#### [EXCERPTED PASSAGE]
_ _ _

[<prev] [next>] [<thread-prev] [thread-next>] [day] [month] [year] [list]
Message-ID: <20150703141716.785a27c5@free-electrons.com>
Date: Fri, 3 Jul 2015 14:17:16 +0200
From: Thomas Petazzoni <thomas.petazzoni@...e-electrons.com>
To: Gregory CLEMENT <gregory.clement@...e-electrons.com>
Cc: Jason Cooper <jason@...edaemon.net>, Andrew Lunn <andrew@...n.ch>,
Sebastian Hesselbarth <sebastian.hesselbarth@...il.com>,
Ezequiel Garcia <ezequiel.garcia@...e-electrons.com>,
linux-arm-kernel@...ts.infradead.org,
Maxime Ripard <maxime.ripard@...e-electrons.com>,
Boris BREZILLON <boris.brezillon@...e-electrons.com>,
Lior Amsalem <alior@...vell.com>,
Tawfik Bayouk <tawfik@...vell.com>,
Nadav Haklai <nadavh@...vell.com>, linux-pm@...r.kernel.org,
linux-kernel@...r.kernel.org
Subject: Re: [PATCH v2 2/4] ARM: mvebu: Add standby support
Gregory,
On Fri, 03 Jul 2015 13:39:49 +0200, Gregory CLEMENT wrote:
> Having 2 initcall does not work because, there is a dependency between these
> 2 calls. And actually the suspend_ops is registered before the board specific
> hook. As soon as the suspend_ops is registered, mvebu_pm_valid() is called but
> at this point mvebu_board_pm_enter is NULL so PM_SUSPEND_MEM is not available.
And? It will become available soon afterwards.
> All the complexity of the original patch was to allow registering a handler
> without needed to get the resource(gpio device) that are not available when using
> arch_initcall(). However the device_initcall_sync comes latter enough to
> get all the devices registered but it still happens before the late_initcall,
> so I will use this one and I will add a comment around it.
I don't think we care about the order in which the initcalls are called.

_ _ _

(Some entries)
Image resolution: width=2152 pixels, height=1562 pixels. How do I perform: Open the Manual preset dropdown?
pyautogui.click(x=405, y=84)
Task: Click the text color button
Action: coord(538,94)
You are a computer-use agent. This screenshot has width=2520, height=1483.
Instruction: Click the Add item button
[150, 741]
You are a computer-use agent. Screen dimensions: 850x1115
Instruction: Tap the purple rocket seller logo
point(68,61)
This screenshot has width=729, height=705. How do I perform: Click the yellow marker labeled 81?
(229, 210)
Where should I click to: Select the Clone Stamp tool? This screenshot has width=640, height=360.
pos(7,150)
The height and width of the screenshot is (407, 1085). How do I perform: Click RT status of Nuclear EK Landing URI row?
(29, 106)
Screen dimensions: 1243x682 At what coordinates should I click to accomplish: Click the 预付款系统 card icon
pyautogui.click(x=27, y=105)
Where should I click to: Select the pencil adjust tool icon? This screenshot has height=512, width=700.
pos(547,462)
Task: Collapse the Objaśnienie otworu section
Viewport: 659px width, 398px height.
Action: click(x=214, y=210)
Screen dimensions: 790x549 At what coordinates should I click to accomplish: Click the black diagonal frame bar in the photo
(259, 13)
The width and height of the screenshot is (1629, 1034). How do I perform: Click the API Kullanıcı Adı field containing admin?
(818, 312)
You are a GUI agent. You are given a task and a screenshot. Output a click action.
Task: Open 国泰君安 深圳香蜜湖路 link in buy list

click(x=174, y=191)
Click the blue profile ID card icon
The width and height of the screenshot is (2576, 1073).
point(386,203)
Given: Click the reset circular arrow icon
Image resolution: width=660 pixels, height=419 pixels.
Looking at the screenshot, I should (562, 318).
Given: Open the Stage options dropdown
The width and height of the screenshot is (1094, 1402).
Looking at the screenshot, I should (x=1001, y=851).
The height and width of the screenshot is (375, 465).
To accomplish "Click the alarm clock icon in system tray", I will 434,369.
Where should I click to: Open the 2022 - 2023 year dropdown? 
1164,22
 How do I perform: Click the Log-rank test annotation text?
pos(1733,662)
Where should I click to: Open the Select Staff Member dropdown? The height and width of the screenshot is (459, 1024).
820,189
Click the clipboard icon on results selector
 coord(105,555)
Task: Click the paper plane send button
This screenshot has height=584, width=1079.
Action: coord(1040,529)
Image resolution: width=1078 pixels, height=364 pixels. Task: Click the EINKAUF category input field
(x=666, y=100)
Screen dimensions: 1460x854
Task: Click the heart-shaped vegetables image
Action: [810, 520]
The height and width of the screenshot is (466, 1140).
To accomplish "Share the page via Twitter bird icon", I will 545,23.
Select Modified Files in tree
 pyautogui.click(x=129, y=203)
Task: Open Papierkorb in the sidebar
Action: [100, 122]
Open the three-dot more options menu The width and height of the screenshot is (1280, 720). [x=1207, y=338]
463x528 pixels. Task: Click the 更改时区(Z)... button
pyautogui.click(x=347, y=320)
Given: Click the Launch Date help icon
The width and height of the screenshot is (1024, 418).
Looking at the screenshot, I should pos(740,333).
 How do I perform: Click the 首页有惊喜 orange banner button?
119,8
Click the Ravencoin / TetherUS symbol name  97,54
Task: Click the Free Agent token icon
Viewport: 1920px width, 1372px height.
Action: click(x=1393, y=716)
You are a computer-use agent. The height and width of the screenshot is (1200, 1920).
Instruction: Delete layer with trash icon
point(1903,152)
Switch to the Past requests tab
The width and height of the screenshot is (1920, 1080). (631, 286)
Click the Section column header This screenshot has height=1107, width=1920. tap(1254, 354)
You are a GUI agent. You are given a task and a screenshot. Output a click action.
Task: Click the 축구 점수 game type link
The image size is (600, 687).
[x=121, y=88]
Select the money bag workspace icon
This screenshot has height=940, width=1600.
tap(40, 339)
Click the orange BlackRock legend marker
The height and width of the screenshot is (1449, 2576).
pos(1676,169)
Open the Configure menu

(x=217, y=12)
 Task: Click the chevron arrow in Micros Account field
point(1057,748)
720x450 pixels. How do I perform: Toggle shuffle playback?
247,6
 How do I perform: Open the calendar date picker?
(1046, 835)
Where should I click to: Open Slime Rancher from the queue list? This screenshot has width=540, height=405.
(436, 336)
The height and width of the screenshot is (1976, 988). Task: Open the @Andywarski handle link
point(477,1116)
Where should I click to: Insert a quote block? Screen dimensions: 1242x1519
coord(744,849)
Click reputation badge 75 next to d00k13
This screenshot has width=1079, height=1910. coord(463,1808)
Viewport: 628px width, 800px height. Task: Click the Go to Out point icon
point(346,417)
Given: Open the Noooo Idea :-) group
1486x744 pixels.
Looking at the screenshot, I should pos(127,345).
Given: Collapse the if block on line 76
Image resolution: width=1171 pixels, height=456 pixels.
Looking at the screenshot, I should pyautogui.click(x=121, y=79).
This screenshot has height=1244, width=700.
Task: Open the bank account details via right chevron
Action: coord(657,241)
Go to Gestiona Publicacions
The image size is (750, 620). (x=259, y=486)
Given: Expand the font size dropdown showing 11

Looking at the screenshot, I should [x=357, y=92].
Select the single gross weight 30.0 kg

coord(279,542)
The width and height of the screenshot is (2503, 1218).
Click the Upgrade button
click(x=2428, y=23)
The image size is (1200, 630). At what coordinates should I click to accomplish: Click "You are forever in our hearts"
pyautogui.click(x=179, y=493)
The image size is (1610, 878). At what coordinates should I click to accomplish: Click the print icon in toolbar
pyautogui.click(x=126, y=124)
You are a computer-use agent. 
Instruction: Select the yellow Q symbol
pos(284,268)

_ _ _

#### [CHALLENGES]
A: Answer these questions about the email:
(i) What date does the email's Date line give?
(ii) Which function is called as soon as the suspend_ops is registered?
(iii) Which initcall does Gregory CLEMENT say he will use?
B: Write out everything in the email from "And? It will" down to "initcalls are called.".
These entries come from a different source than the email.

#### [PER-TASK OUTPUTS]
A:
(i) Fri, 3 Jul 2015
(ii) mvebu_pm_valid()
(iii) device_initcall_sync

B:
And? It will become available soon afterwards.
> All the complexity of the original patch was to allow registering a handler
> without needed to get the resource(gpio device) that are not available when using
> arch_initcall(). However the device_initcall_sync comes latter enough to
> get all the devices registered but it still happens before the late_initcall,
> so I will use this one and I will add a comment around it.
I don't think we care about the order in which the initcalls are called.